Все это мне доставило большее удовольствие, чем шелудивому, когда его скребут.
– Вот как! – сказал Грангузье. – Но чем же подтираться лучше всего?
– Я уже подошел к этому, скоро и вы все узнаете. Подтирался я сеном, соломой, паклей и волосом, шерстью, бумагой. Но:
Всегда на передочке замарает,
Кто зад бумагой подтирает.
– Как, мое яичко золотое, – сказал Грангузье, – ты уж и стихами говоришь?
– Да, да, мои король, – ответил Гаргантюа.
– Ну, – сказал Грангузье, – вернемся к нашему предмету.
– А не хотите выставить большой бочонок бретонского, если я припру вас к стенке?
– Непременно, – сказал Грангузье.
– Нет нужды подтираться, если нет г… А г… не бывает, не… потому, значит, надо раньше…, чем подтираться.
– Ого, – сказал Грангузье, – какой ты здравомыслящий мальчуган!
– Потом я подтирался, – продолжал Гаргантюа, – колпаком, подушкой, туфлей, охотничьим ягдташем, корзинкой.
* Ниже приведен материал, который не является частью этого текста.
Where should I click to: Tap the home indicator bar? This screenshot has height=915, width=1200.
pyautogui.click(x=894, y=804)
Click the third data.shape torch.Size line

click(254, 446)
Какая скверная подтирка! Затем – шляпами. Обратите ваше внимание: есть шляпы гладкие, есть шерстистые, есть ворсисто-бархатные, есть шелковистые, атласные. Но лучше всех шерстистые: отлично подчищают. Затем приходилось подтираться курицей, петухом, цыпленком, телячьей шкурой, зайцем, голубем, бакланом, адвокатской сумкой, капюшонами, чепцами, птичьим чучелом.
«В заключение говорю вам и удостоверяю, что нет лучшей подтирки, чем гусенок с нежным пушком, только надо его взять за голову, когда кладешь между ног. Тогда чувствуешь удивительную приятность нежности его пуха, и от теплоты самого гусенка, которая передается по прямой кишке и по другим внутренностям доходит до области и мозга.
«И не верьте, что блаженство героев и полубогов в Елисейских Полях проистекает от златоцвета, нектара и амврозии, как болт старухи. По моему мнению, блаженство их в том, что они подтираются гусятами; таково и мнение магистра Иоанна Шотландского».